An extremely rare gold double-aureus from the reign of the Emperor Volusianus has been discovered in Hungary. Volusianus ruled as co-emperor with his father Trebonianus Gallus for less than two years (November 251 – August 253) before they were both assassinated by their own soldiers, so coins from his reign are already rare. Gold Volusianus coins are even more rare, with the rarest of all being the binio, double the weight and value of a standard aureus.

Minted in Rome, the coin weighs 5.62 grams and is 23 mm (.9 inches) in diameter. It features a draped and cuirassed bust of the emperor wearing a radiate crown on the obverse. The obverse legend reads IMP CAE C VIB VOLVSIANO AVG (Imperator Caesar Caius Vibius Volusianus Augustus). On the reverse is the deity Libertas standing with one bent leg in front the other leaning on a column. She wears a draped garment and holds a pileus (the freedman’s cap) in her right hand and a long scepter in her left. The reverse legend reads LIBERTAS AVGG, meaning Liberty of/as brought by the two emperors.
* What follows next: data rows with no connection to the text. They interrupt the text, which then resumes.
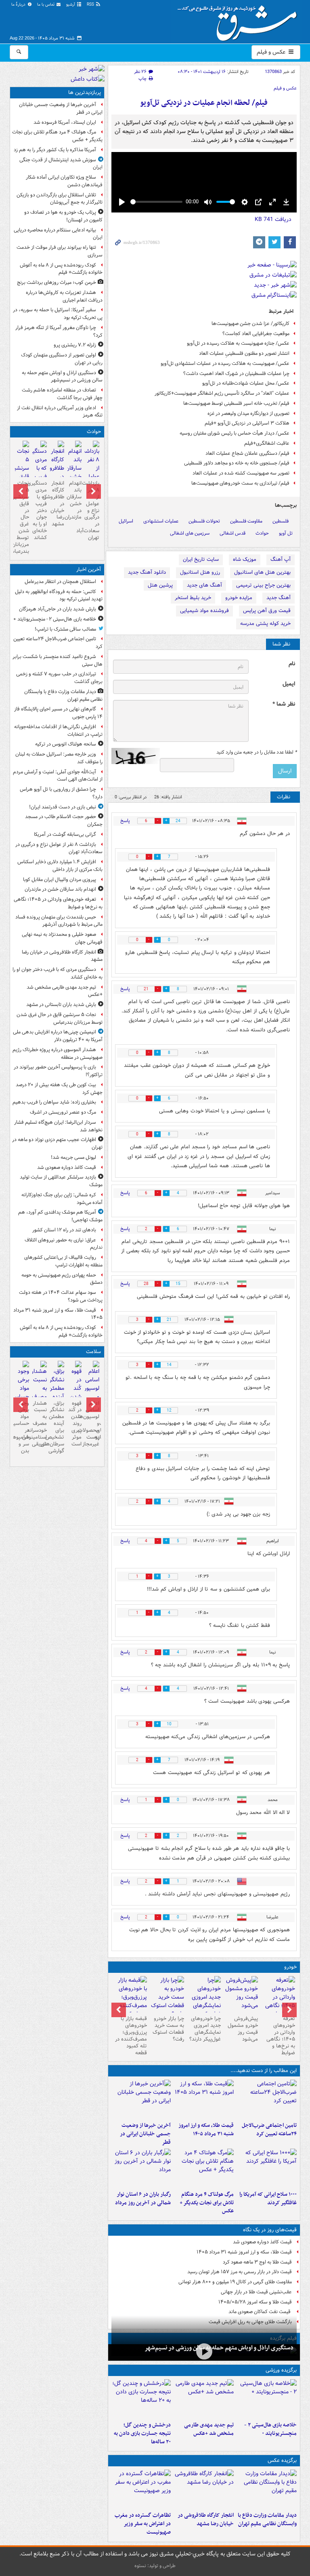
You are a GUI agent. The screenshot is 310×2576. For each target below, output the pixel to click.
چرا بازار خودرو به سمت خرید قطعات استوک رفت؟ (168, 2028)
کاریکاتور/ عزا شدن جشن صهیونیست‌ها (250, 323)
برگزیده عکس (282, 2460)
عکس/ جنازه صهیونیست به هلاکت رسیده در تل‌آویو (238, 343)
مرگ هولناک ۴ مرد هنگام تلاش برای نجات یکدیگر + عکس (207, 2203)
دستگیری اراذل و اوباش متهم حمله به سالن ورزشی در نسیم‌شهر (219, 2348)
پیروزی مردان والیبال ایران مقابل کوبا (59, 879)
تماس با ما (46, 5)
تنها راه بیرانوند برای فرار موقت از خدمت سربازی (60, 251)
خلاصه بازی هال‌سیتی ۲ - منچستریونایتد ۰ (270, 2429)
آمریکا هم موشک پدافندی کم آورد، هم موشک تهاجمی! (60, 1216)
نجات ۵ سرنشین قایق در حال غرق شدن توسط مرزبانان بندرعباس (22, 517)
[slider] (156, 202)
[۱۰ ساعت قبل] (92, 1393)
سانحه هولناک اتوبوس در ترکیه (65, 744)
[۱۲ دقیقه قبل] (267, 2398)
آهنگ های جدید (204, 585)
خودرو (290, 1967)
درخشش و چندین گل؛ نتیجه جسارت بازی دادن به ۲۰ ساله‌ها (142, 2433)
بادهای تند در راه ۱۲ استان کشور (64, 1230)
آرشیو (71, 5)
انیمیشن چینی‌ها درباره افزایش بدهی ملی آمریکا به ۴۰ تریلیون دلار (58, 1035)
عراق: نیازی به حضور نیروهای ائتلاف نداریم (64, 1244)
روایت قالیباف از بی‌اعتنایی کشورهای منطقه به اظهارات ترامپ (63, 1261)
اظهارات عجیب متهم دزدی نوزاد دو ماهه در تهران (57, 1143)
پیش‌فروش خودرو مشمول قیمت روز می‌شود (243, 2028)
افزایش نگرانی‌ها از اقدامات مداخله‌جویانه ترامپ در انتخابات (58, 730)
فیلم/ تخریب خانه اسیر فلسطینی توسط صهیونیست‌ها (236, 403)
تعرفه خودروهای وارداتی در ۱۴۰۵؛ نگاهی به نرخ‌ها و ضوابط (280, 2035)
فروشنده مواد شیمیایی (204, 610)
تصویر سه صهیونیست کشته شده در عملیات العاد (241, 473)
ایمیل (289, 684)
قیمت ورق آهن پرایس (267, 610)
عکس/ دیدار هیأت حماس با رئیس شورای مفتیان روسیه (234, 433)
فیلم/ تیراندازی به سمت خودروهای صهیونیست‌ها (240, 483)
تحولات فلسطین (204, 521)
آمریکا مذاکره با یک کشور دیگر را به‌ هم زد (55, 150)
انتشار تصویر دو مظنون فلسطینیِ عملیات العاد (244, 353)
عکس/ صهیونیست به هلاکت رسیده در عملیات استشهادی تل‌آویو (225, 363)
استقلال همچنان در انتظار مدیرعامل (60, 581)
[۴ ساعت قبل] (141, 2099)
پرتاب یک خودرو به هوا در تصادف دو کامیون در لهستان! (63, 216)
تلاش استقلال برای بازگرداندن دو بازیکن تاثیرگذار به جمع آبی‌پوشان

The coin was discovered by a volunteer metal detectorist working for the Rippl-Rónai Museum in an archaeological investigation at the site of highway expansion in Somogy County, southwestern Hungary. The excavation yielded bronze and silver coins, a round glass fibula with a checkerboard pattern, an inscribed silver ring and a bronze key.

Few Roman gold coins have been unearthed in Hungary, which was part of the province of Pannonia Superior when this binio was minted. The capital of the province was in Carnutum, now part of Austria, 200 miles northwest of the coin’s find site. Today Somogy County is the least densely populated county in Hungary, and it was even more remote in the 3rd century. Only one other Roman gold coin, minted under the Emperor Valens (r. 364-378), has been found in the county. An extremely valuable and rare coin like a double-aureus wasn’t likely to be owned by a local. It was probably lost by someone moving through the area.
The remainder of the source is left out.